At a panel that I moderated at the CMJ Music Marathon later in October, which included a SoundExchange representative and a member of its Board, there was a suggestion that further settlements with groups other than DiMA might follow if and when the deal with the large webcasters is concluded.  This approach may make some sense as the copyright holders don't want any deals that they cut with small webcasters or noncommercial parties that could affect their negotiations with larger webcasters, from whom the vast bulk of their revenues are derived.  Copyright holders naturally want to address the interests that will be the most lucrative.  However, this approach does put smaller parties, who are often most worried about potential liabilities and most sensitive to uncertainty, into a very uncomfortable position.
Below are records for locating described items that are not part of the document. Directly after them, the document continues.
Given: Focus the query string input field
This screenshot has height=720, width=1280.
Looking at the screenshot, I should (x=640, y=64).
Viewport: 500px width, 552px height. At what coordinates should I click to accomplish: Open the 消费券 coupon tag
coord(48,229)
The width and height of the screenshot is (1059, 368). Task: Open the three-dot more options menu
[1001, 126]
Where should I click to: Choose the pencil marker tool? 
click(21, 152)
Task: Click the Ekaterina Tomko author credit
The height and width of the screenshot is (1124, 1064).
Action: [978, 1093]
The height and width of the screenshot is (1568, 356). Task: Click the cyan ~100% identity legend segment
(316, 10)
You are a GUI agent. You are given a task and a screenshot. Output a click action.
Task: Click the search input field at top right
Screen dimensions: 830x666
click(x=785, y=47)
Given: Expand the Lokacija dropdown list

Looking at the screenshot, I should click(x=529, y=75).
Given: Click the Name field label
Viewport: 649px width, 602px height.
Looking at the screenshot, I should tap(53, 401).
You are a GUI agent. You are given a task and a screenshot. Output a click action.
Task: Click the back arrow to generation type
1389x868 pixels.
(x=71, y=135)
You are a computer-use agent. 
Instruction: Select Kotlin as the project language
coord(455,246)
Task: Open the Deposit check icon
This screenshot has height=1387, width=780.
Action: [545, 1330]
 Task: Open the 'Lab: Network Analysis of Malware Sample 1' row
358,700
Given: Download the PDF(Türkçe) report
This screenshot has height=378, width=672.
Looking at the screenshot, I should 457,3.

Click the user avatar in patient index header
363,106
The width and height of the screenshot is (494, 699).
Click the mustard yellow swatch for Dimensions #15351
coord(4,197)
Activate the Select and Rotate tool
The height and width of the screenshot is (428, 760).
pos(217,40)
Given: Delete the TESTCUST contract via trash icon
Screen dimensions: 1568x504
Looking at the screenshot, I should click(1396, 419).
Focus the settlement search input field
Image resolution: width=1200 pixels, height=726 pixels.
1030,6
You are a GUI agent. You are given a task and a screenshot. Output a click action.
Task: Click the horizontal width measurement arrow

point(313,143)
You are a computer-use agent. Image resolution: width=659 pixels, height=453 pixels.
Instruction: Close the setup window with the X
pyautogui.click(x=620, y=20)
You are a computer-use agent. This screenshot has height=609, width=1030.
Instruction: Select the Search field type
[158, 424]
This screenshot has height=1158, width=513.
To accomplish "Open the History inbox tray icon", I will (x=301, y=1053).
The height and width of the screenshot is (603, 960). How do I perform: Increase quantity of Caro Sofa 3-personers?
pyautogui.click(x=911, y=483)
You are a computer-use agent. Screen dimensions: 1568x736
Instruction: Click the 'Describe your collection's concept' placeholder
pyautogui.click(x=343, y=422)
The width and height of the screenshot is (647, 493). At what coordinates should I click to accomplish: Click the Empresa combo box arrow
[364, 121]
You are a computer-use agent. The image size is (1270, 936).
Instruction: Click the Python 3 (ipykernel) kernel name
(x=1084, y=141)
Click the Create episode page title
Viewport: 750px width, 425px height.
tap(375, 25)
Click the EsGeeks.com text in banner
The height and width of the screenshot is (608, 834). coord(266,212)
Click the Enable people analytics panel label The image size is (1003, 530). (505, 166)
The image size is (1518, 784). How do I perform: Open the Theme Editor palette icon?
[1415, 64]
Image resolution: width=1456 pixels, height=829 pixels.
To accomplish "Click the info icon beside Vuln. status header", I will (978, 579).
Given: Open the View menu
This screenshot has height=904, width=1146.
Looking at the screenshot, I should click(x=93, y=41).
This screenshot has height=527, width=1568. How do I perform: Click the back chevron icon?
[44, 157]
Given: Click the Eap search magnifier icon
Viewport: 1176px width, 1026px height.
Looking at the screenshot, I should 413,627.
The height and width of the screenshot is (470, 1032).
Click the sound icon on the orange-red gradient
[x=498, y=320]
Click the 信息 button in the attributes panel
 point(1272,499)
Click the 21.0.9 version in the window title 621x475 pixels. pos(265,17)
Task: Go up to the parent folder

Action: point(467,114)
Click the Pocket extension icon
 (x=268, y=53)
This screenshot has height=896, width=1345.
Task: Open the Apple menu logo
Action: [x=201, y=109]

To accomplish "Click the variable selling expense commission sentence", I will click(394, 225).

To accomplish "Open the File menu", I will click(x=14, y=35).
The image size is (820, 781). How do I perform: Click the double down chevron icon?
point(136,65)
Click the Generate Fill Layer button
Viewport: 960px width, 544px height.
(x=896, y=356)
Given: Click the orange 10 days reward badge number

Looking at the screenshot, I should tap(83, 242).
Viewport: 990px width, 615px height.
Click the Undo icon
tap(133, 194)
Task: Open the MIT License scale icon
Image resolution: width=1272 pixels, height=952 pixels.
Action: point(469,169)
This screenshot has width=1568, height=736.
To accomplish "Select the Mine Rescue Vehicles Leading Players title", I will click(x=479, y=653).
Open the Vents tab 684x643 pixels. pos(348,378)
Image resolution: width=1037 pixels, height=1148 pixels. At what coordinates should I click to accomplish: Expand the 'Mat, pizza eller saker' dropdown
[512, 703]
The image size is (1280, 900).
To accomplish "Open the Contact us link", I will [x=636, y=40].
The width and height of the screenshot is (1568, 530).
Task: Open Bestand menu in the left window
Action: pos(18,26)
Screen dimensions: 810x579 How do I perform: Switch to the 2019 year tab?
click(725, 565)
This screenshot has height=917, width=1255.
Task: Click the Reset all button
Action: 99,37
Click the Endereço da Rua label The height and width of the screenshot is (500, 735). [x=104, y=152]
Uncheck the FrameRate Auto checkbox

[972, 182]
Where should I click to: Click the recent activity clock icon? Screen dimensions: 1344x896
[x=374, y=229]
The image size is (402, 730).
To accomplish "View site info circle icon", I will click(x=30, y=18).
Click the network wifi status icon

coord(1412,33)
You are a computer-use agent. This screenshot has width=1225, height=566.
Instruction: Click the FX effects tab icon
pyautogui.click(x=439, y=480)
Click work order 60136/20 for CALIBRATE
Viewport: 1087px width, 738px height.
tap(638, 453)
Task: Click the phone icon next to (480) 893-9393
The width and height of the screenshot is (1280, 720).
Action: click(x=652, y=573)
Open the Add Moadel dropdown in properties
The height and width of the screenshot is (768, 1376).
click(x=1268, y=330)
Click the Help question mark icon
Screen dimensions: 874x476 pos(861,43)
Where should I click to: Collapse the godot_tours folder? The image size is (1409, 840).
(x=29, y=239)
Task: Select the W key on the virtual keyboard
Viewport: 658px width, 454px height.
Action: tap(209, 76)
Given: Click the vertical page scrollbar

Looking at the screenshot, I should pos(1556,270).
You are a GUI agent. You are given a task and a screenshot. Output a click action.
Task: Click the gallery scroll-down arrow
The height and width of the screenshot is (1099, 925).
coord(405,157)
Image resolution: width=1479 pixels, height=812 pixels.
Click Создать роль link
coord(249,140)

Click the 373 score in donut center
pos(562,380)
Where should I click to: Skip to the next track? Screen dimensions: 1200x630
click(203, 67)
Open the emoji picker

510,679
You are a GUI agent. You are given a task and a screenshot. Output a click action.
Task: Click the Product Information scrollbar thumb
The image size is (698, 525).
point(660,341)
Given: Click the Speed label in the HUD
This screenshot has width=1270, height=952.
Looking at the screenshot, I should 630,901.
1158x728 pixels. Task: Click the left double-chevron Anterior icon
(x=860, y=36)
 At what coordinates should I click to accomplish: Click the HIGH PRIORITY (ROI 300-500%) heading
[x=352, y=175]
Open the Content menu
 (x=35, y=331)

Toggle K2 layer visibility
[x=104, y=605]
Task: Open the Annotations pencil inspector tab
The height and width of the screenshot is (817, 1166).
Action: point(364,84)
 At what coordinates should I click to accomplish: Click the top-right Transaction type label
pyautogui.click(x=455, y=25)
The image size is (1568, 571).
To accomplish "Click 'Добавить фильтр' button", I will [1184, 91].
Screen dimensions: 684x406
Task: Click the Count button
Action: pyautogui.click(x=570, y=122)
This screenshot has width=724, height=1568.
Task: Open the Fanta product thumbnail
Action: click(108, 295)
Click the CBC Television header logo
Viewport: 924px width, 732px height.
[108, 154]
As we've written before, the statutory license that is administered by SoundExchange was granted by Congress at least partially to make access to music possible, especially to smaller parties with little bargaining power and little ability to cut deals with thousands of copyright holders, which would be required without this license.  Yet these are the parties most in need of relief from the rates imposed by the Copyright Royalty Board, so we hope that the talks of future settlements in fact are accurate.

If and when the settlement is reached, the next major question will be how the Internet radio service will be monetized.  A recent New York Times article asks that question, interviewing a number of operators about the difficulties in attracting advertisers to the service.  A new blog, Audio4cast, covering the business side of the Internet radio and digital music industry, looks at the question of how the industry can benefit from the current economic crisis.  The New York Post has run an article highlighting the fact that, more and more, Internet-only webcasters are cutting back on their services due to the high royalties, while broadcasters are able to grow their on-line listeners by subsidization from their over-the-air business.  Recognizing that the industry still has not figured out how to make money from their operations is an important issue in any discussion of royalties, as royalties have to be realistic in light of the real-world business conditions for a vital Internet radio business to exist.  We will all have to see if any settlements which do result from the Webcaster Settlement Act recognize these realities and set rates that allow the Internet radio industry to survive and thrive.